The environment I have used to dev this example is NetBeans IDE which I have to say I really like.  On a day to day basis I work with Visual Studio, which I also feel is a great IDE but I would seriously have to sit down and have a good think to decide which I preferred. One of the tools which I have used is the UML plugin, which after I had prototyped, built, went back to the drawing board, repeated and built again, I used to reverse engineer the project and provide a nice UML Class Diagram with.  Below is the classes which are responsible for the network communication and underneath that, the diagram displaying the user interface code.

The Network Communication Classes

The User Interfaces Classes

The Event Model in Java

Slightly different in its implementation from C# the Java Event Model relies on the creation of interfaces which define events that a subscriber of events has to implement if it wants to be notified by the object which raises such events.  The way it would raise any event is simply looping through the subscribers and invoking the method on it, which it can safely do so as it will identify the subscribers by its contract/interface.

For example, in the network communication classes above, I have a Receiver object and this can raise two types of events being:

• When it receives data
• When it loses the connection due to the remote connection being closed.

So with this in mind I need to create an interface which will provide me with this assurance.

public interface IReceiverEventListener extends EventListener {
    void onDataReceived(byte[] data);
    void onConnectionLost();
}

Another note which I should bring up here is that I implement this interface on both the subscriber and the class which emits the event.  I could have created a separate interface I suppose call IReceiverEventInvoker – but the difference is that the class which raises the events will use the above methods to loop through its subscribers and invoke the method on them, the subscribers will use the above method to actually handle the event.  To the class which raises the event, this method is like a proxy to all the other subscriber events.  Here is how the implementation of the onDataReceieved method looks like on the class which raises the events.

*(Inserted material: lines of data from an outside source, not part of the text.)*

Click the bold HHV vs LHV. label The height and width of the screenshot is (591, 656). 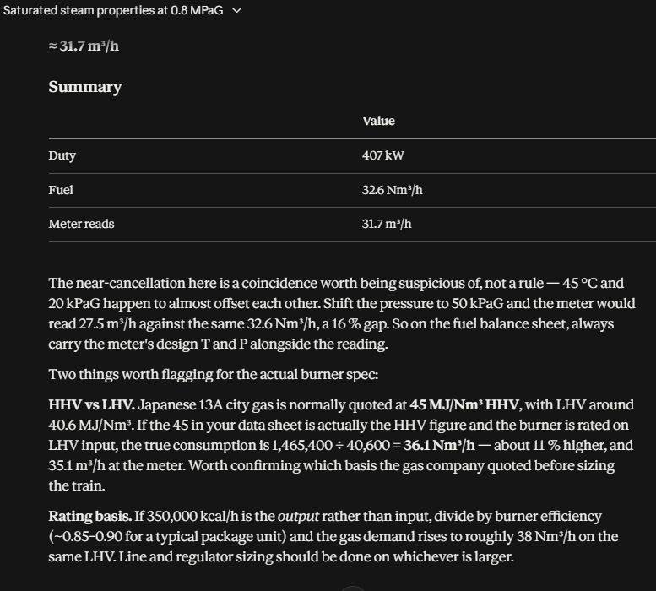pyautogui.click(x=92, y=405)
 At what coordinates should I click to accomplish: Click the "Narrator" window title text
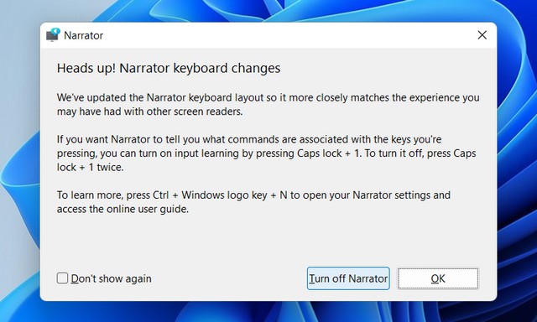pos(83,35)
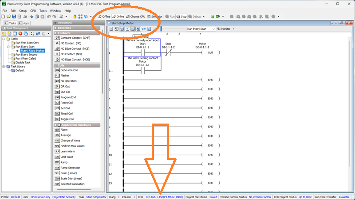Expand the Monitor dropdown arrow
This screenshot has width=355, height=200.
click(x=233, y=29)
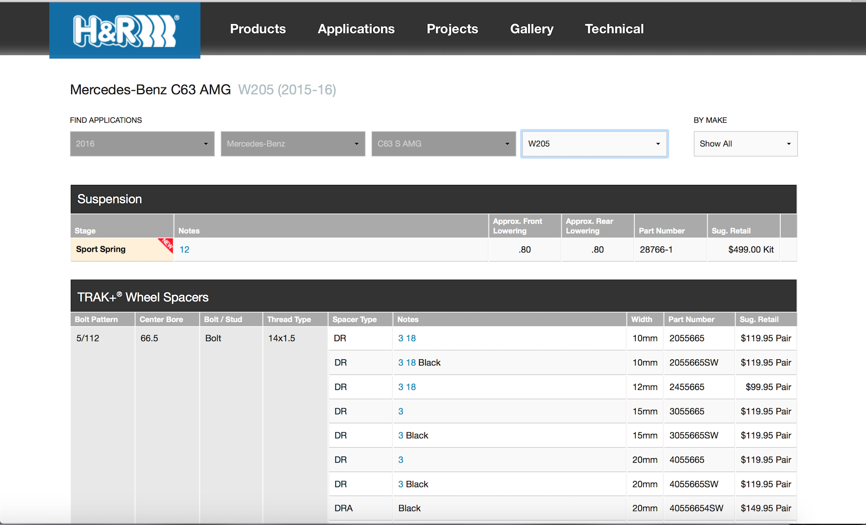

    public void onDataReceived(byte[] data) {
        for(IReceiverEventListener listener : _listeners.getListeners(IReceiverEventListener.class)){
            listener.onDataReceived(data);
        }
    }

Blocking and Looping

Although in my first post with the C# example, I have not used any while loops, and instead gone with the asynchronous programming model, under the covers, it will be doing that very thing, as you have to maintain a connection to an endpoint in order to communicate with it.  In this code on both the server and the client code I have used a while loop to continually listen for connecting clients and also for the client to continually listen for incoming data from the server. 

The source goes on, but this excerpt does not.